Cellular senescence and proliferation are commonly described as mutually exclusive and discrete biological states. However, in cancer, transcriptional programs associated with these phenotypes often coexist and vary in a graded manner, challenging binary classifications. In human prostate cancer, the relationship between proliferative activity and senescence-associated signaling remains insufficiently resolved at single-cell resolution.
In this thesis, we model the senescence–proliferation continuum in human prostate cancer by reconstructing a transcriptomic axis that captures gradual transitions from highly proliferative to senescent-like cellular programs. Using single-cell RNA sequencing data derived from human tumor samples, we integrate pathway-level scoring and data-driven latent representations to define a continuous biological landscape. We then translate this axis into discrete cellular states through statistical modeling approaches, enabling robust classification while preserving the underlying continuum structure.

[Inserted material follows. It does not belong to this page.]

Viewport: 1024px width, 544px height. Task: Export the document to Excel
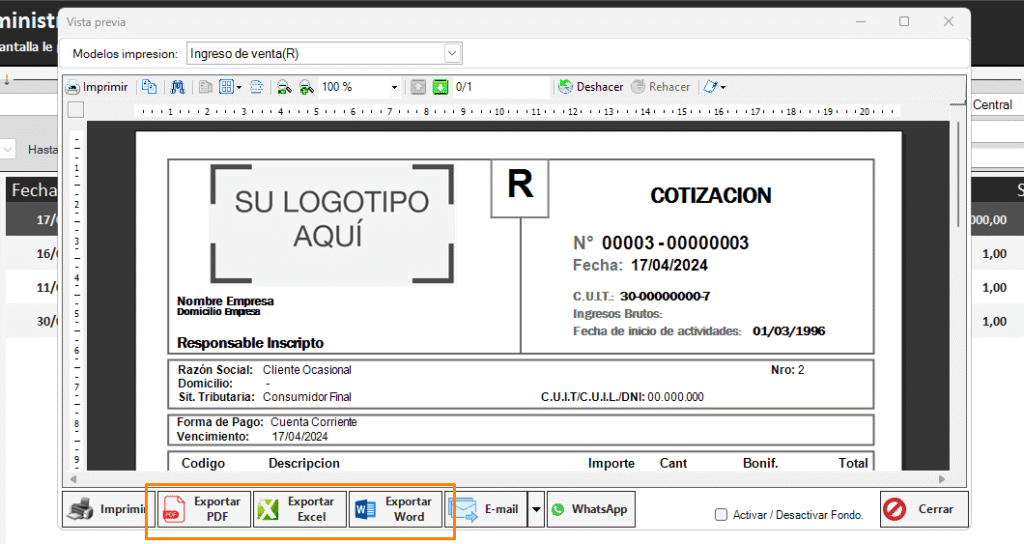click(299, 509)
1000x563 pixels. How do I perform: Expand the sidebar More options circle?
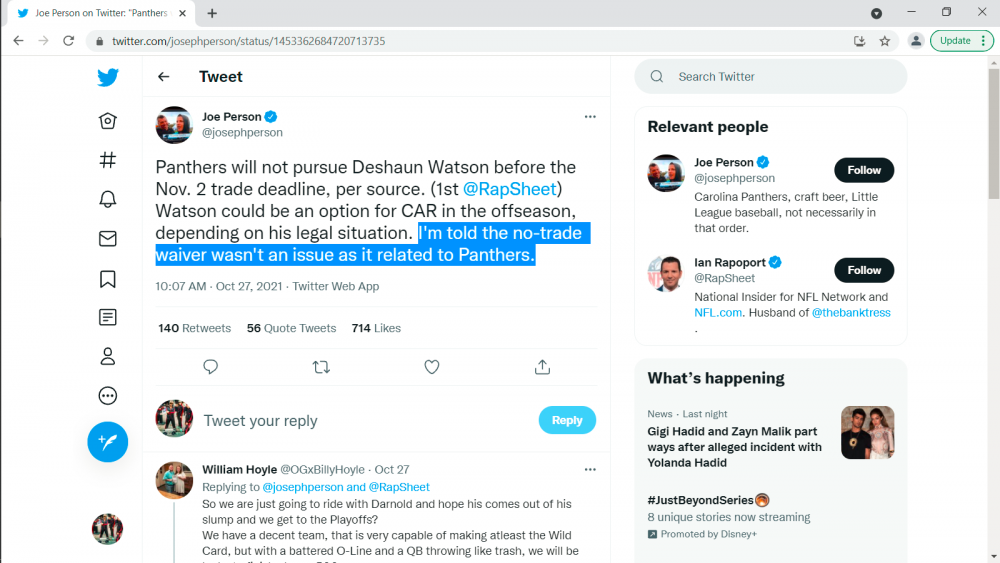click(108, 396)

Our results show that senescence-associated programs do not form a strictly separable compartment but instead emerge along a structured gradient opposing proliferative activity. Beyond canonical markers, we identify a set of genes whose expression dynamics strongly align with the reconstructed axis, highlighting candidate regulators and effectors that shape the senescence–proliferation balance in human prostate cancer cells. Discrete states thus arise as emergent properties of an underlying continuous transcriptomic space.
This work provides a quantitative framework to model senescence in human prostate cancer, bridging continuous biological variation and discrete state assignment, and offering refined molecular insight into tumor cell heterogeneity.